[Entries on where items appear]
* * * * * * * * *

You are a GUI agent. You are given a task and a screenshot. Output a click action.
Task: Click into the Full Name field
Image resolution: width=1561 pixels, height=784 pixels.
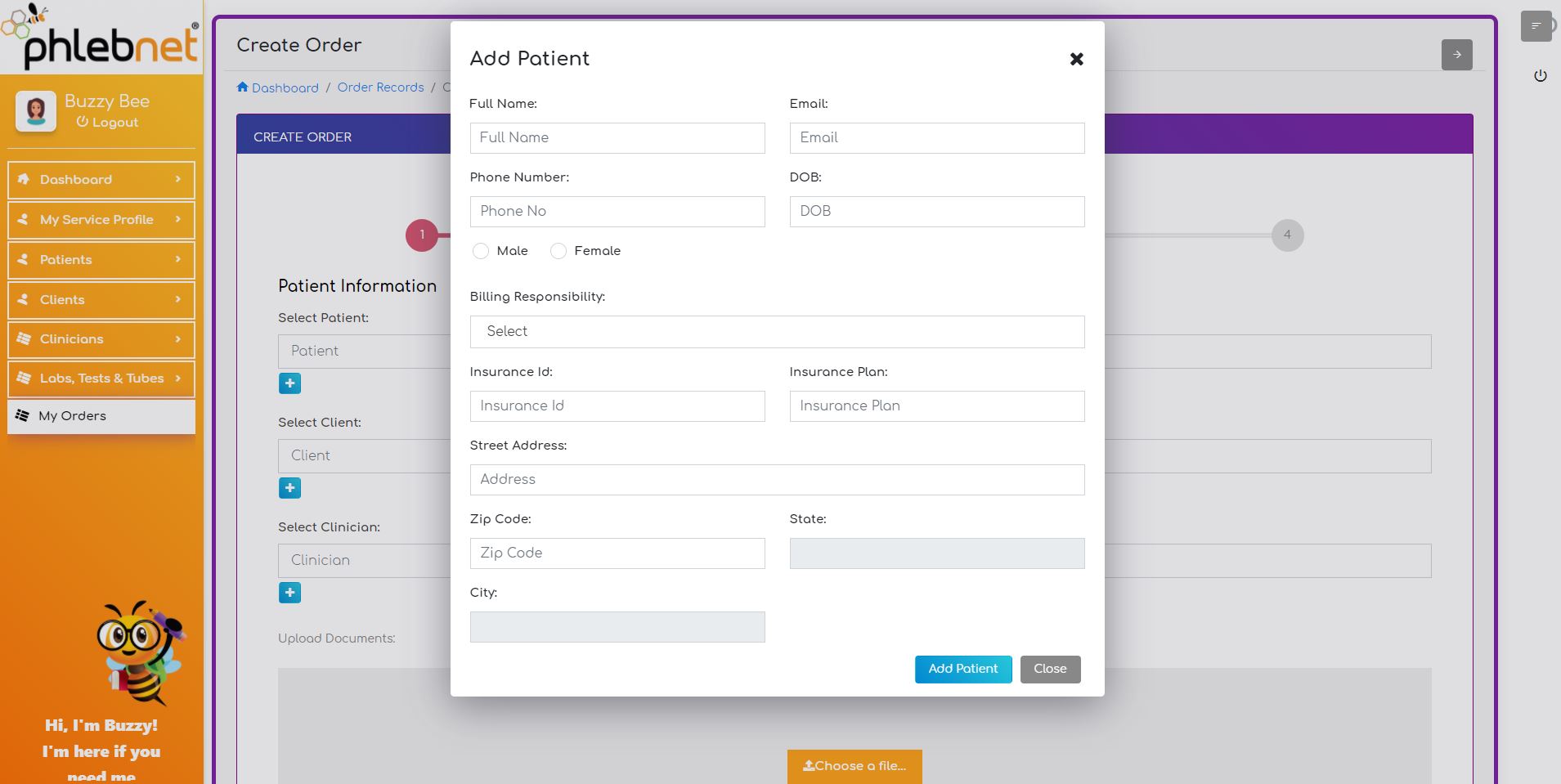click(617, 138)
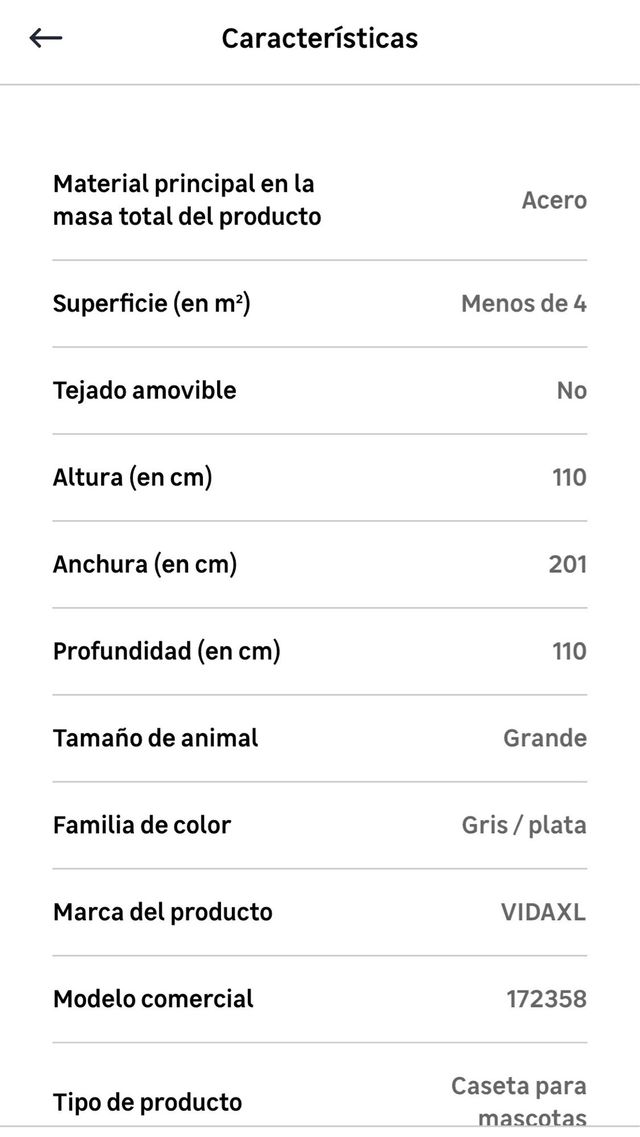Viewport: 640px width, 1137px height.
Task: Select the Material principal row
Action: click(186, 199)
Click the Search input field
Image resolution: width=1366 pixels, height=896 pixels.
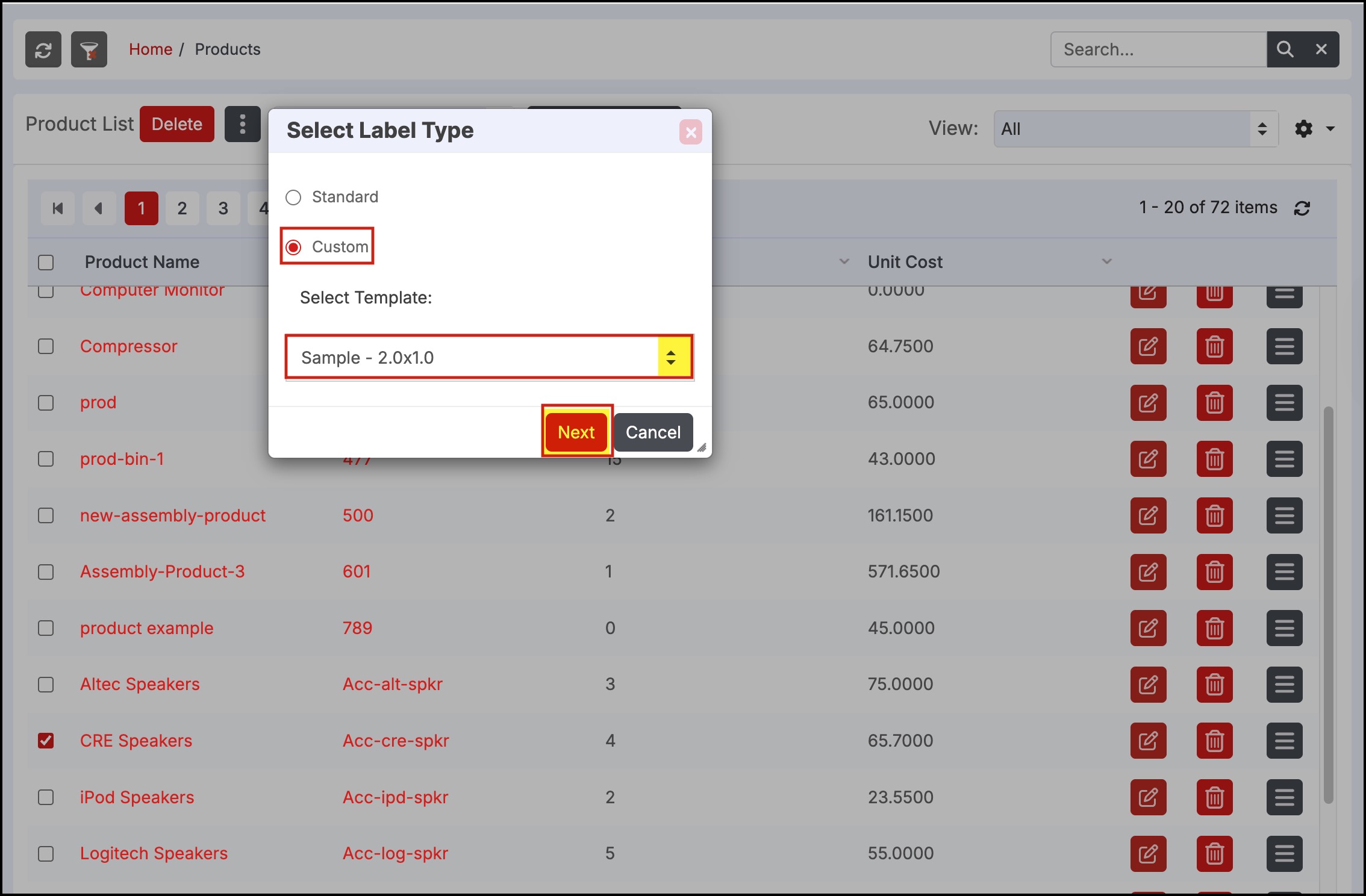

* * * * * * * * *

Copy out every line of the entries word for word, leaving the pictures out of your copy.

You are a GUI agent. You are given a task and a screenshot. Output a click action.
Task: Click into the Full Name field
Image resolution: width=1561 pixels, height=784 pixels.
click(617, 138)
Viewport: 640px width, 1137px height.
Task: Select the Material principal row
Action: click(186, 199)
Click the Search input field
Image resolution: width=1366 pixels, height=896 pixels.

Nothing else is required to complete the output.